### Records ###

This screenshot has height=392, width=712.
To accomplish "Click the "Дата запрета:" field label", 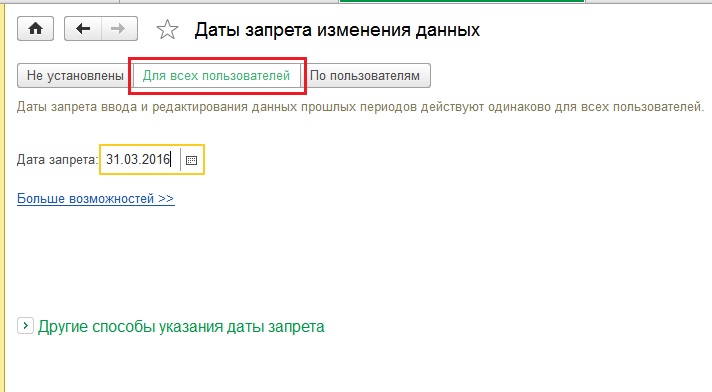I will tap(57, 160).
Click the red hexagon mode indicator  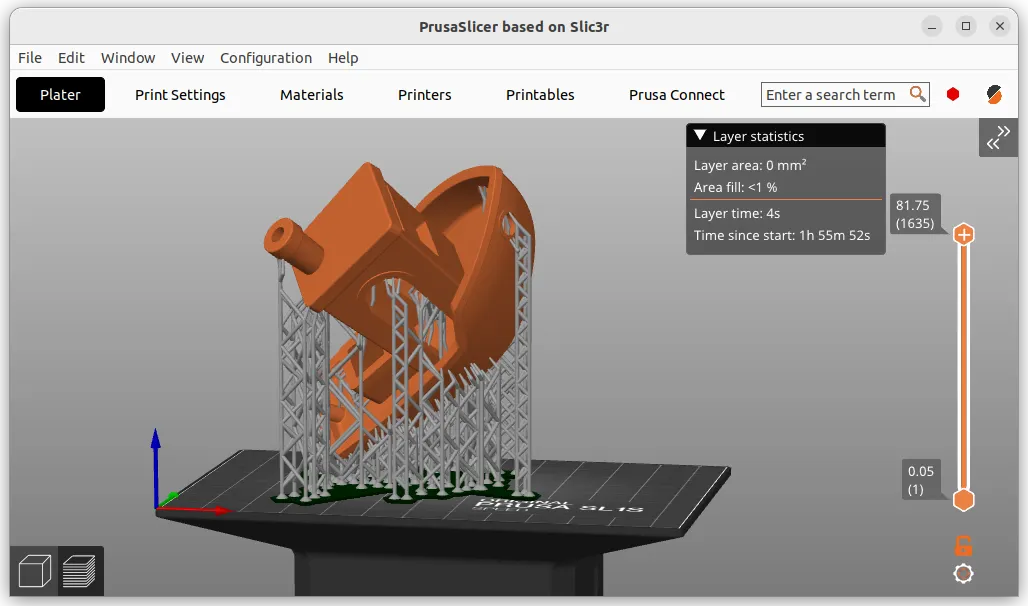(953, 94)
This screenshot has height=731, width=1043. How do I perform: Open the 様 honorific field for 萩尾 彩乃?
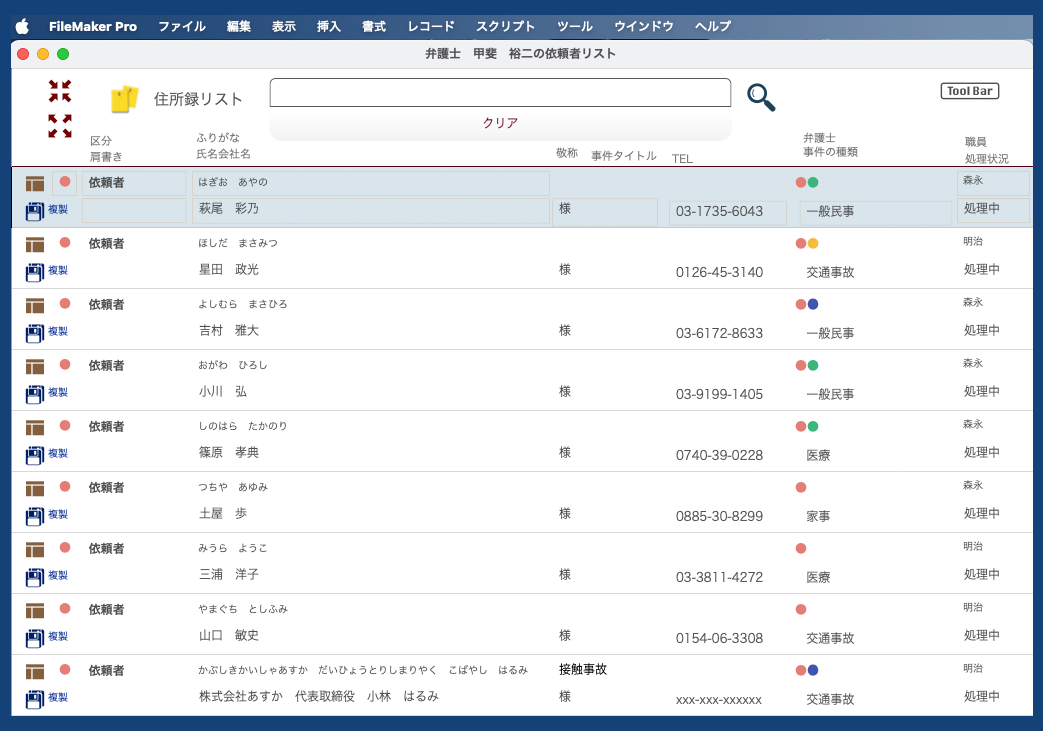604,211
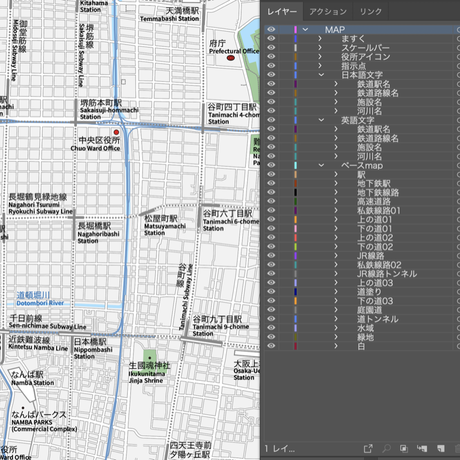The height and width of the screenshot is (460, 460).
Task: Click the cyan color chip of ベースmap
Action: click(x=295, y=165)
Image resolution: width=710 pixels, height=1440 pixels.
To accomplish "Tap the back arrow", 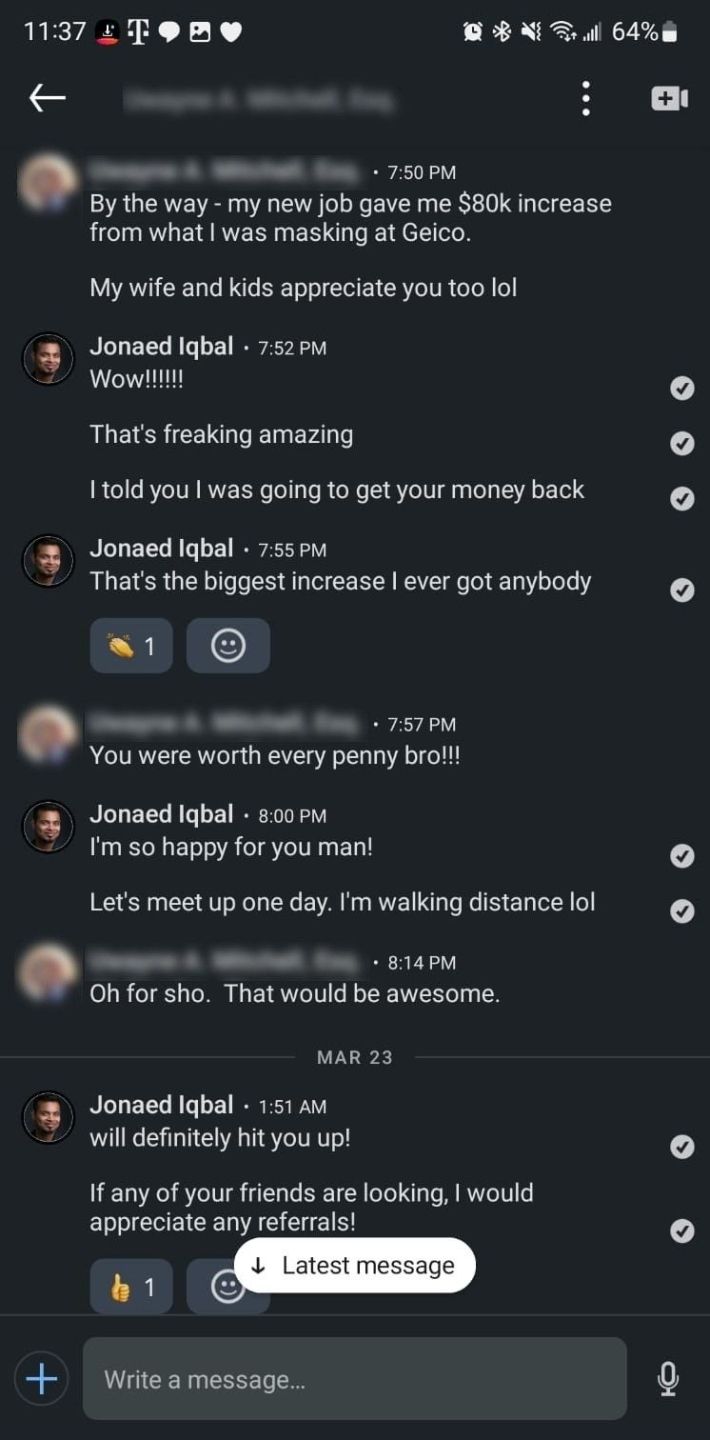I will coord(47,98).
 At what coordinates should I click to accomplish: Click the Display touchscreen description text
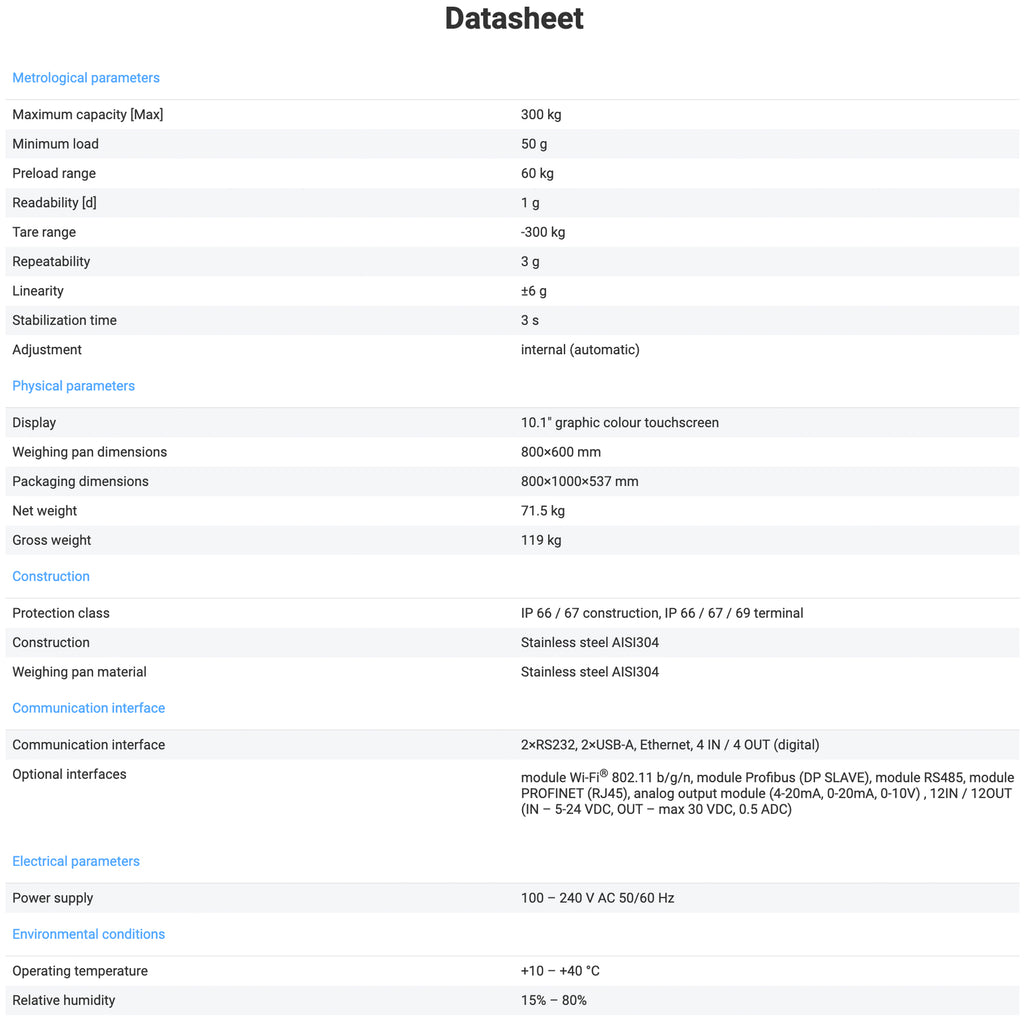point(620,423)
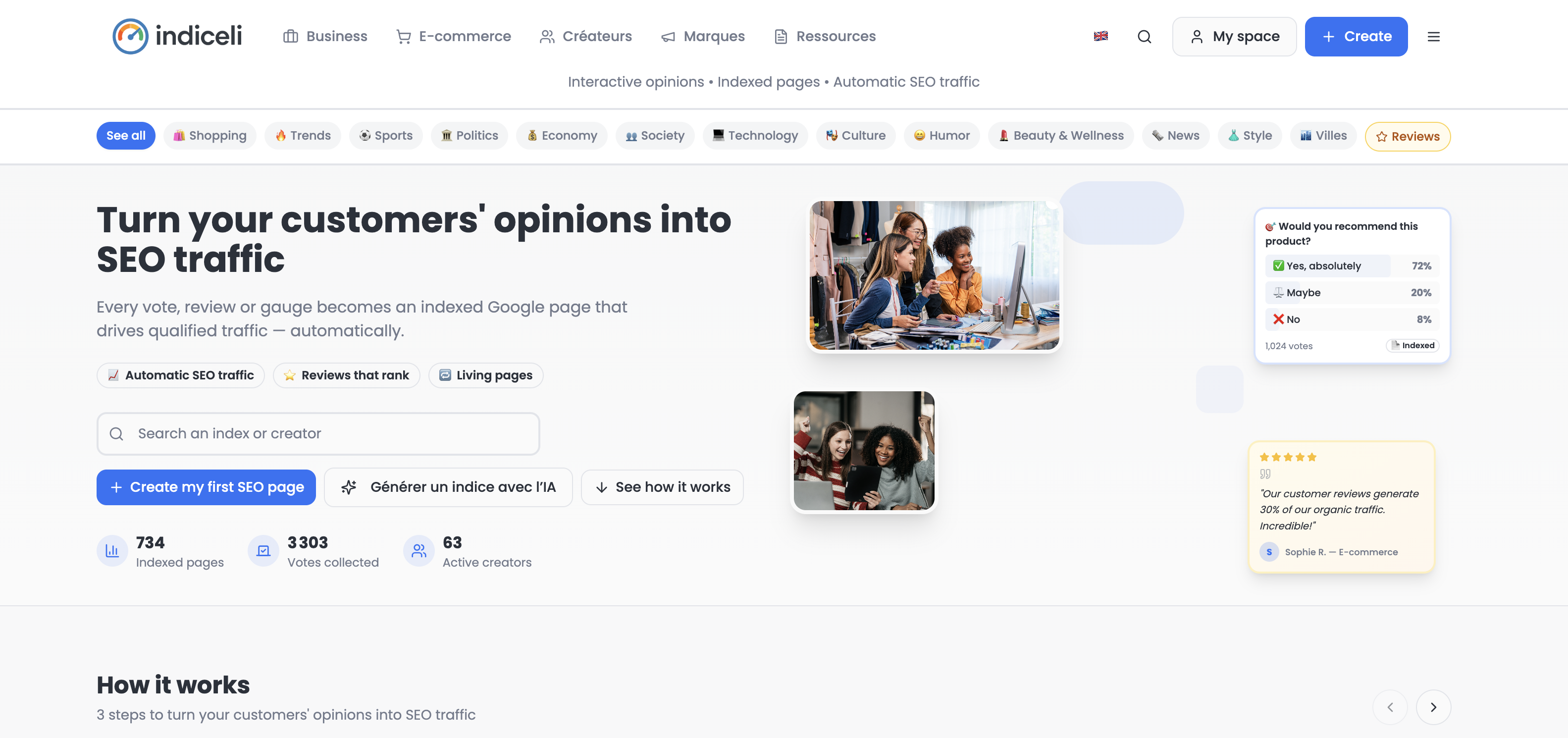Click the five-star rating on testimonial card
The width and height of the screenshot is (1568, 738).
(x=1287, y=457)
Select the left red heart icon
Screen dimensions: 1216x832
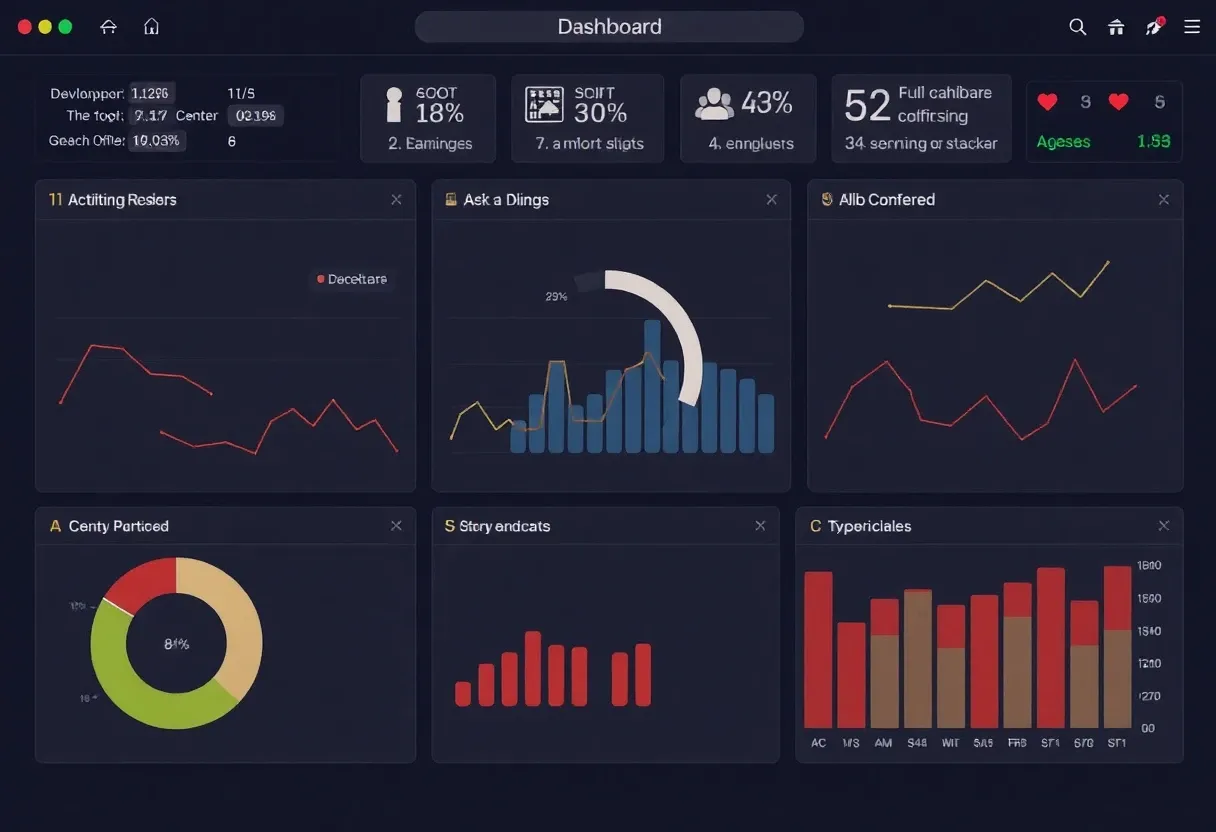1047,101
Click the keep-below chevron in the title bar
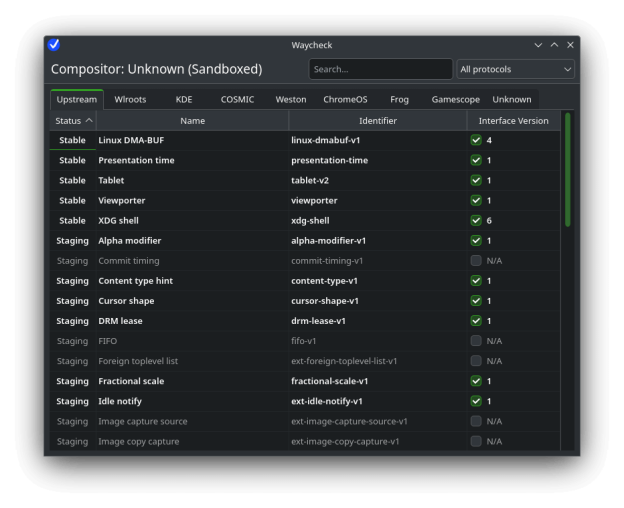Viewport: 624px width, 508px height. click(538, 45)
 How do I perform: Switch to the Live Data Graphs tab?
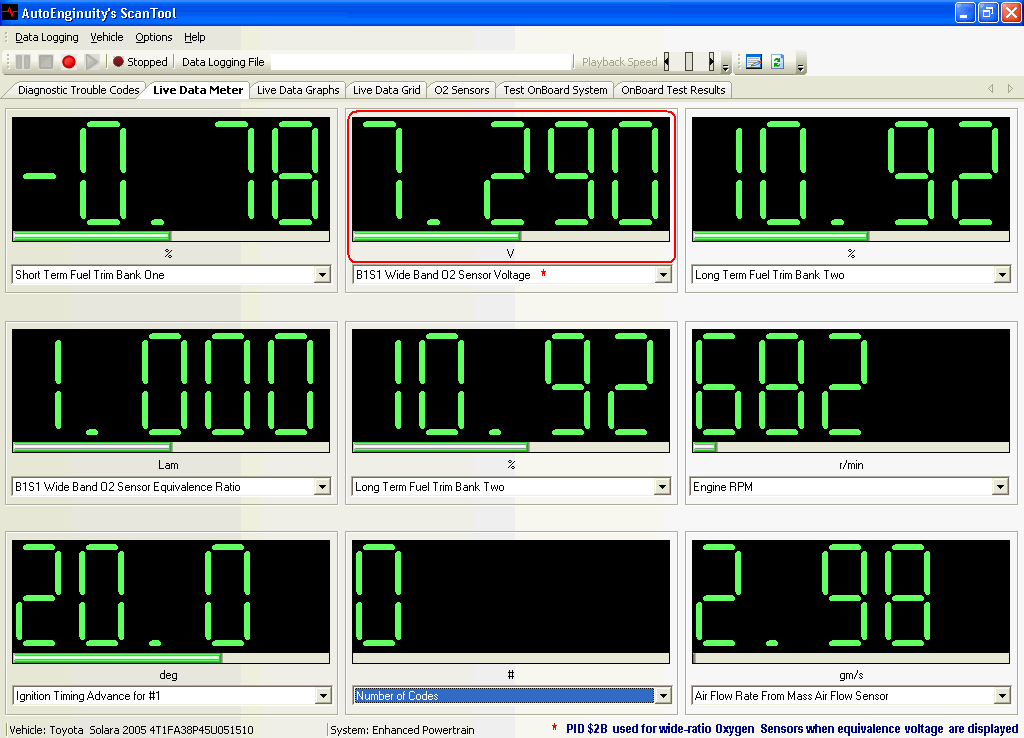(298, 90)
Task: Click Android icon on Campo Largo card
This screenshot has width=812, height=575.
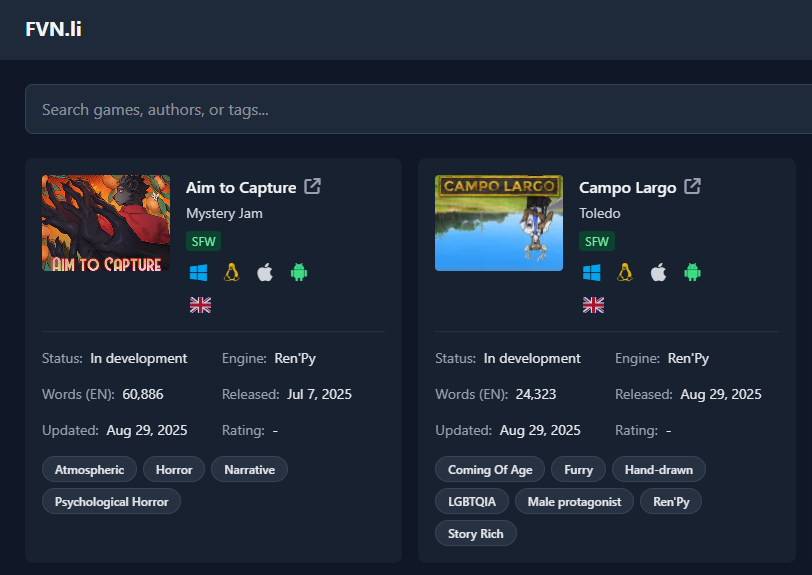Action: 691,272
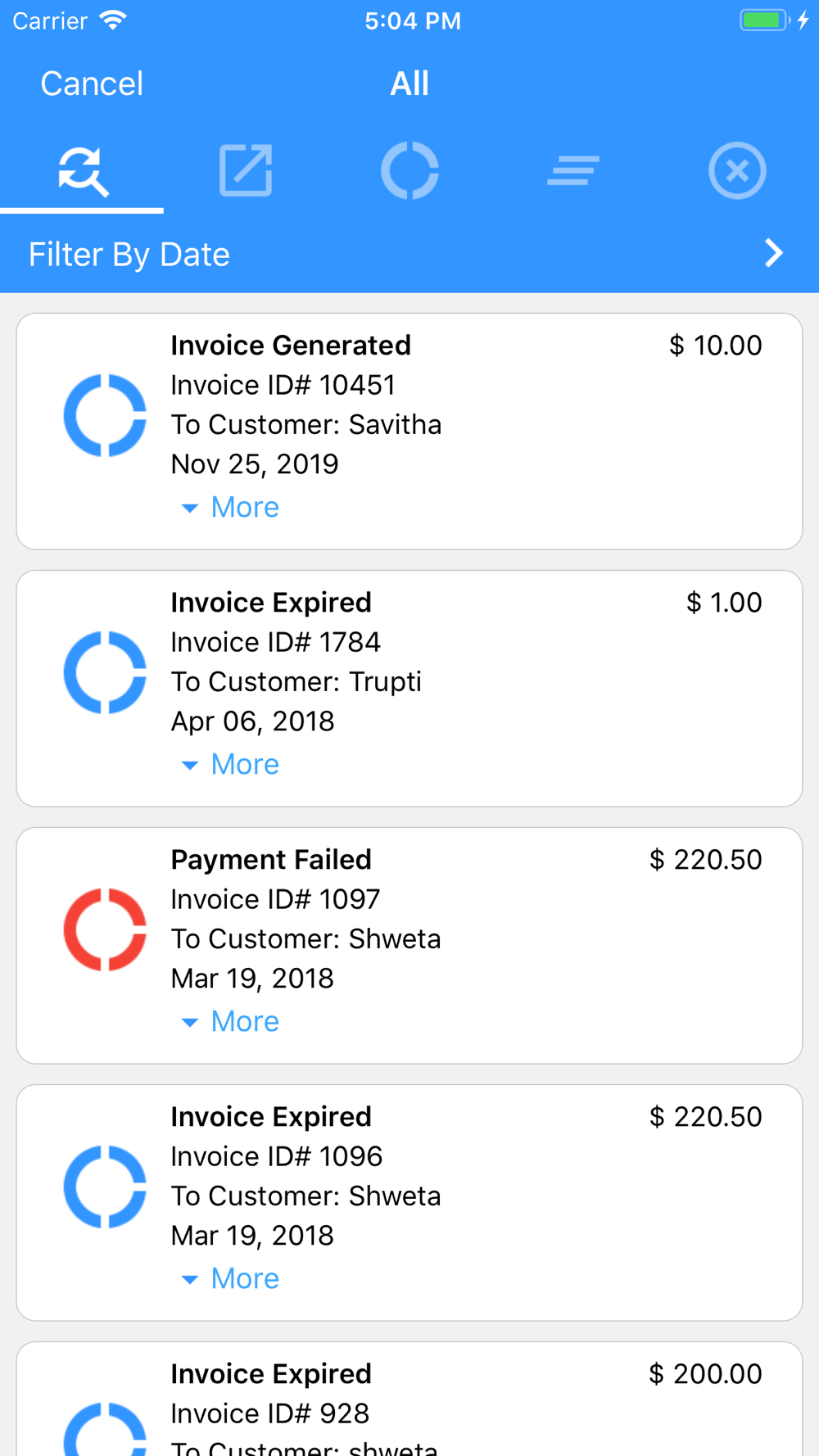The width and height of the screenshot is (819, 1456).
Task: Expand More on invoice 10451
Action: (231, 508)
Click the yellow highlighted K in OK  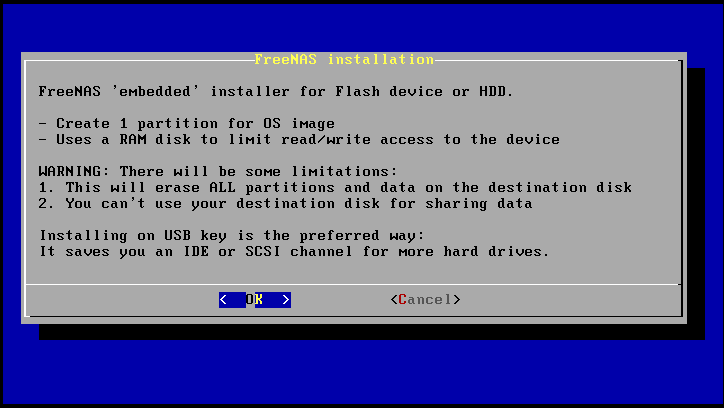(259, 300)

###

# Your objective:
Find each line in the records that contains the string "This", matching case exactly, and copy those lines out in full.

# Exercise solution:
This screenshot has height=392, width=712.
This screenshot has height=731, width=1043. How do I perform: Open the 様 honorific field for 萩尾 彩乃?
This screenshot has width=812, height=575.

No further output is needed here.